- [TEXTAUSZUG]
================================
Im späten Herbst vergangenen Jahres, wurden den Pauls mit ihren Schiffen nahegelegt, aus dem Einzugsgebiet der Meuse, wegen Hochwassergefahr, weiter südlich kurz vor Toul ins sichere Kanalsystem, zu steuern. Dort angekommen, richten sie sich fernab vom Massentourismus am Fuße eines Berges, durch den ein Tunnel für die Bahn verläuft im übertragenem Sinne, häuslich ein.
Trockene Bäume werden als mögliche Brennholzgewinnung für das Heiz- und Kochsystem auf der Gypsy Life angezeichnet. Die Trinkwasserversorgung auch bei Frost muss sichergestellt werden. Der letzte Punkt, die Verproviantierung, kann durch die im WRB9 mit geführte Reise Enduro problemlos in der etwa 20 km entfernten kleinen Stadt Commercy erledigt werden. So steht einer Überwinterung für die Pauls nichts im Wege. Die täglichen Routinearbeiten werden das Programm für die nächsten Monate sein, so die Annahme der Pauls. Sie sind durch die zahlreichen Überwinterungen in der Arktis bestens dafür ausgerüstet, so dass dies keine echte Herausforderung mehr darstellt.
================================
- [AUFGABEN]
A. Beantworten Sie anhand des Textauszugs die folgenden Fragen:
(i) Wegen welcher Gefahr wurde den Pauls nahegelegt, das Einzugsgebiet der Meuse zu verlassen?
(ii) In welcher Stadt soll die Verproviantierung erledigt werden, und wie weit ist sie etwa entfernt?
(iii) Wofür werden trockene Bäume angezeichnet?
B. Fassen Sie den Absatz des Textauszugs, der mit „Trockene Bäume werden“ beginnt, als Liste zusammen und behalten Sie dabei die wesentlichen Angaben bei.
C. Schreiben Sie bitte den Abschnitt des Textauszugs von „Im späten Herbst“ bis einschließlich „Sinne, häuslich ein.“ wortgetreu ab.

- [DATENTEIL]
================================
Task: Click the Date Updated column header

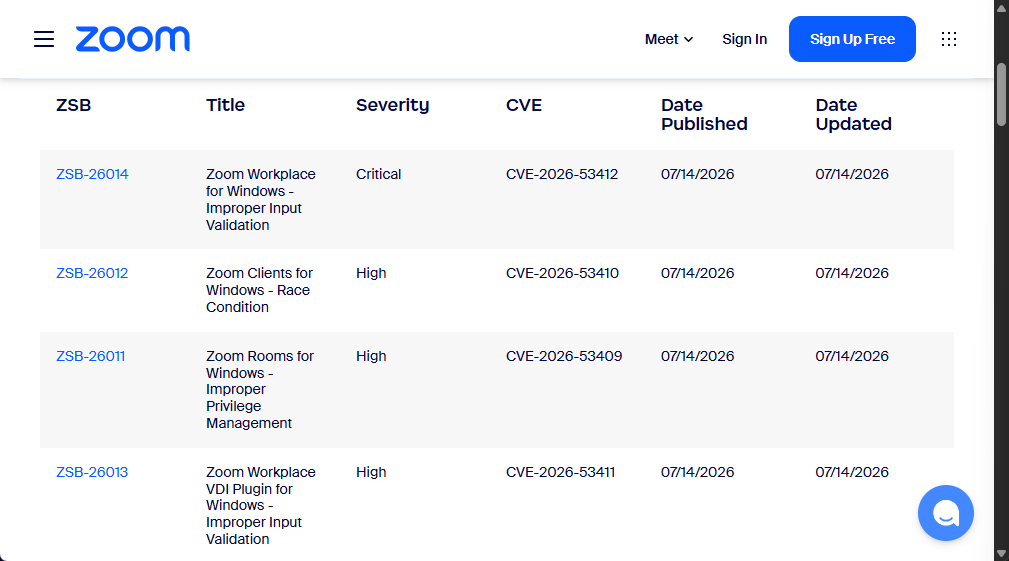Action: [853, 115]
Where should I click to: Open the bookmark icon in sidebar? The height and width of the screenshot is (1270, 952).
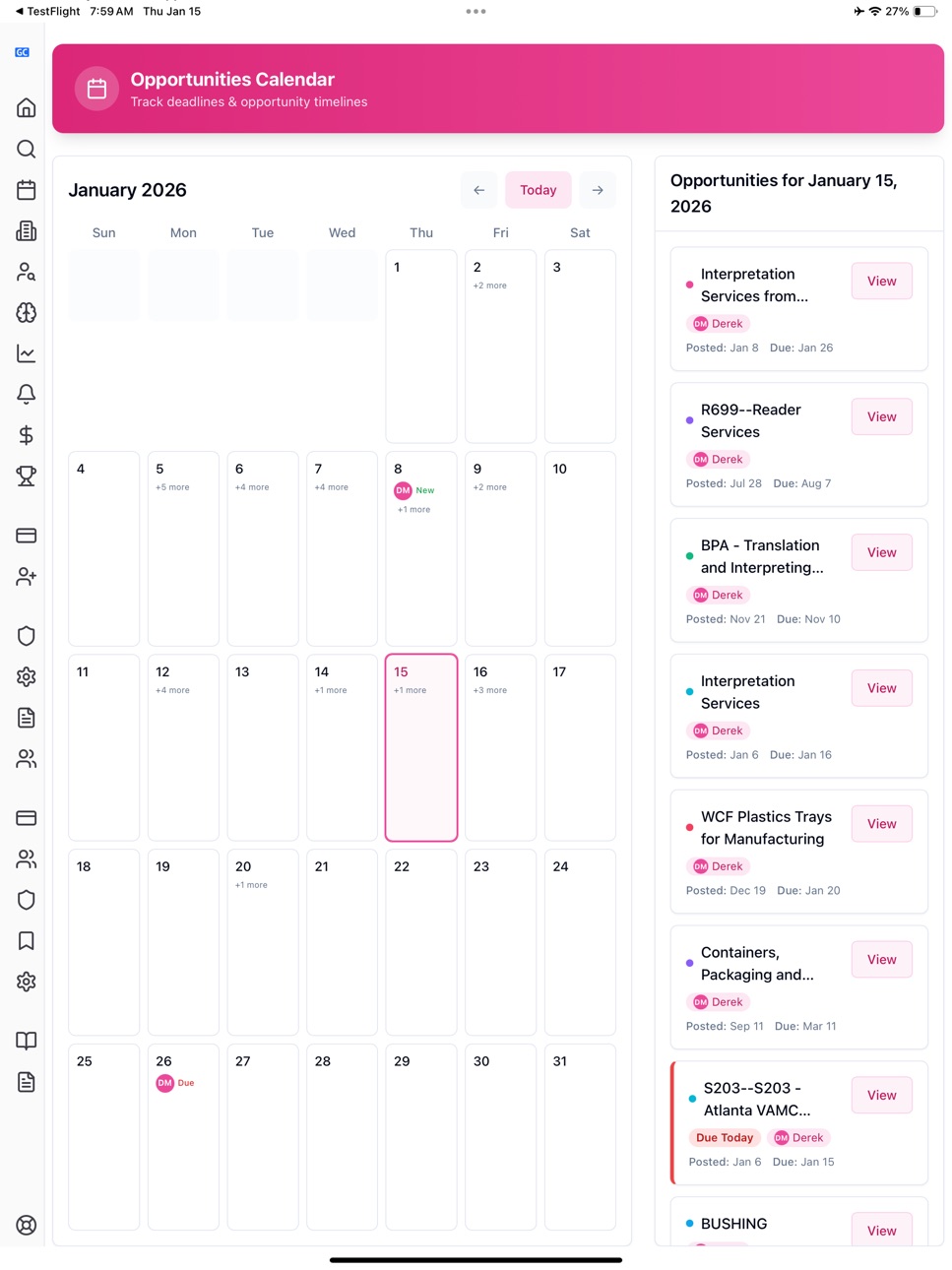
================================
- [LÖSUNGEN JE AUFGABE]
A.
(i) Wegen Hochwassergefahr.
(ii) In Commercy, etwa 20 km entfernt.
(iii) Als mögliche Brennholzgewinnung für das Heiz- und Kochsystem auf der Gypsy Life.

B.
- Trockene Bäume werden als mögliches Brennholz für das Heiz- und Kochsystem auf der Gypsy Life angezeichnet.
- Die Trinkwasserversorgung muss auch bei Frost gesichert sein.
- Der Proviant wird mit der im WRB9 mitgeführten Reise-Enduro im etwa 20 km entfernten Commercy besorgt.
- Damit steht der Überwinterung nichts im Weg. Die Pauls erwarten für die nächsten Monate tägliche Routinearbeiten.
- Durch zahlreiche Überwinterungen in der Arktis sind sie bestens ausgerüstet, sodass dies keine echte Herausforderung mehr ist.

C.
Im späten Herbst vergangenen Jahres, wurden den Pauls mit ihren Schiffen nahegelegt, aus dem Einzugsgebiet der Meuse, wegen Hochwassergefahr, weiter südlich kurz vor Toul ins sichere Kanalsystem, zu steuern. Dort angekommen, richten sie sich fernab vom Massentourismus am Fuße eines Berges, durch den ein Tunnel für die Bahn verläuft im übertragenem Sinne, häuslich ein.